## Exercise details
Give the lines of the material as a numbered list, starting at the line that contains "Viewport: 1000px width, 562px" and ending at the end of the material, with both ends included and blank lines left out. Leave the pictures out of the answer.

## start Source records

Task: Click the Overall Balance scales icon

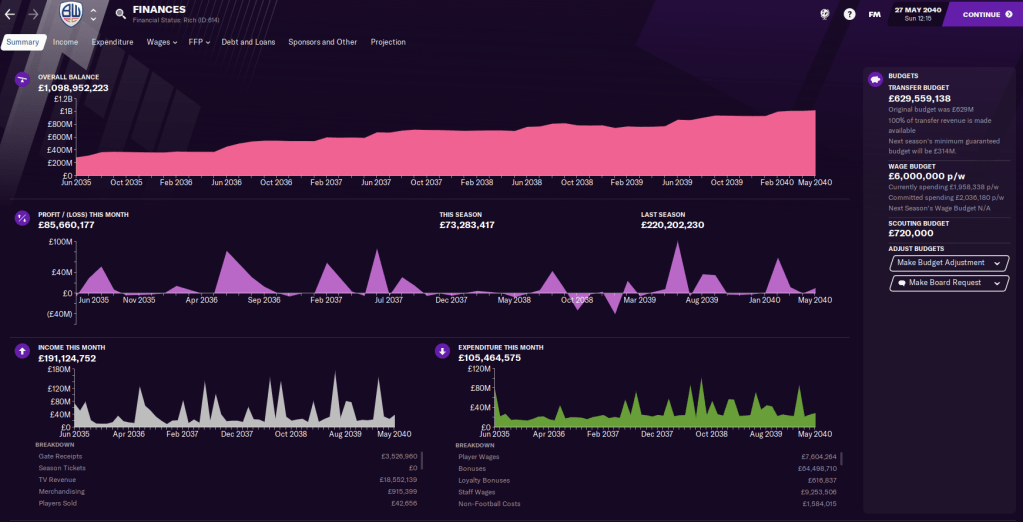Action: pyautogui.click(x=21, y=80)
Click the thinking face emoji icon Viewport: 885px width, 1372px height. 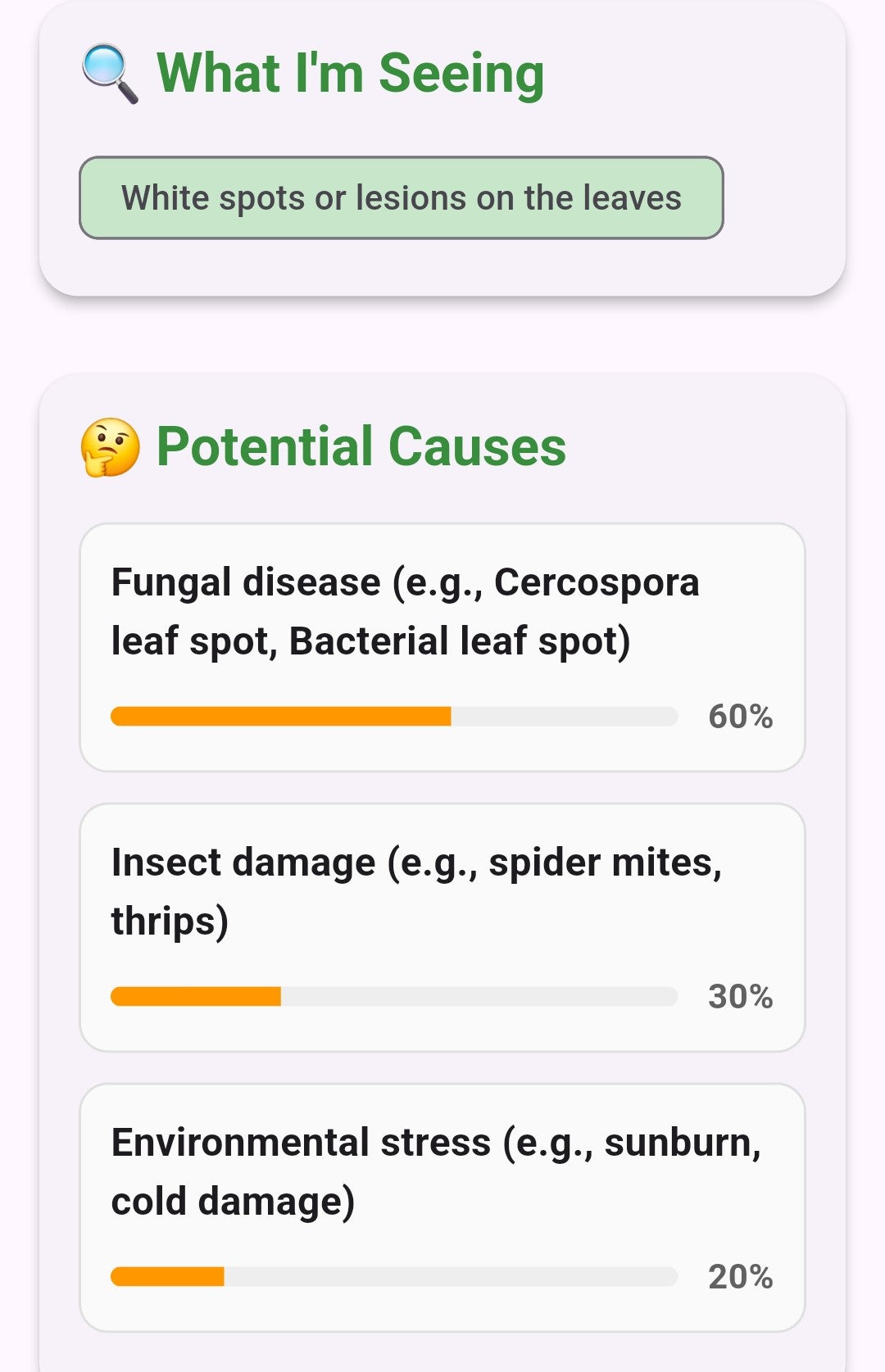[x=110, y=447]
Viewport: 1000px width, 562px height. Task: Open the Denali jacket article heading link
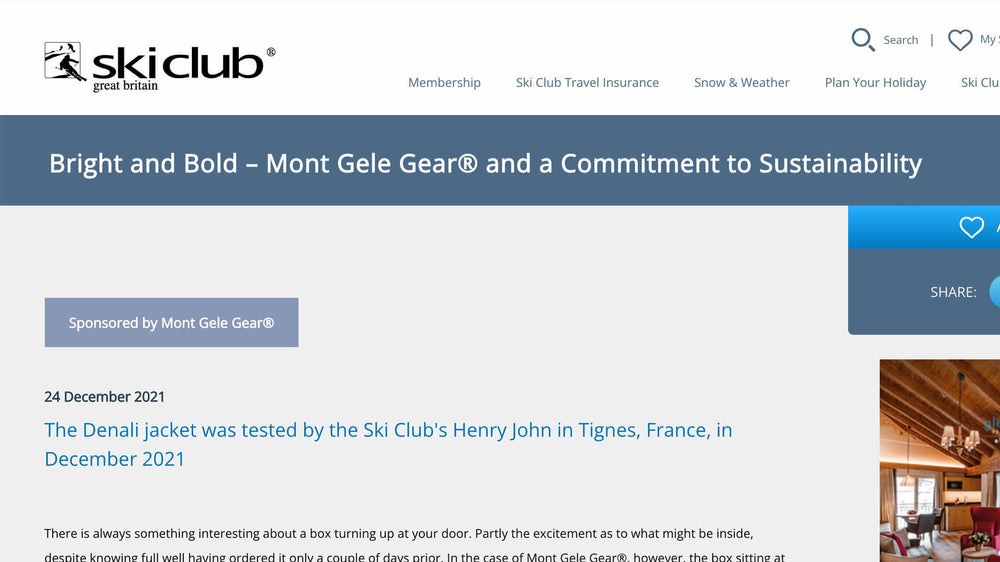pos(388,444)
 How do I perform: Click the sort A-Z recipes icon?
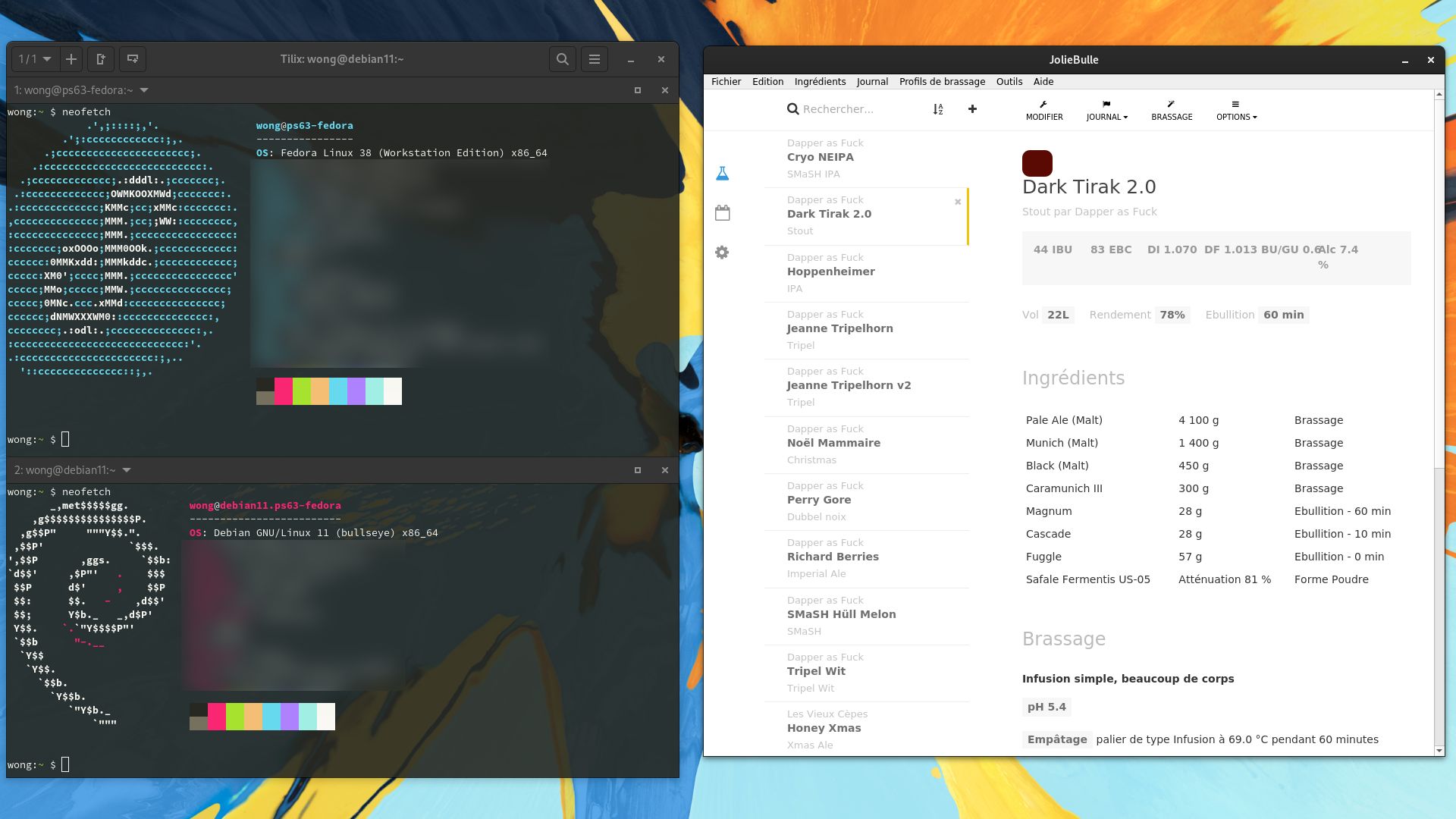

## end Source records

## Exercise result
1. Viewport: 1000px width, 562px height. Task: Open the Denali jacket article heading link
2. pos(388,444)
3.  How do I perform: Click the sort A-Z recipes icon?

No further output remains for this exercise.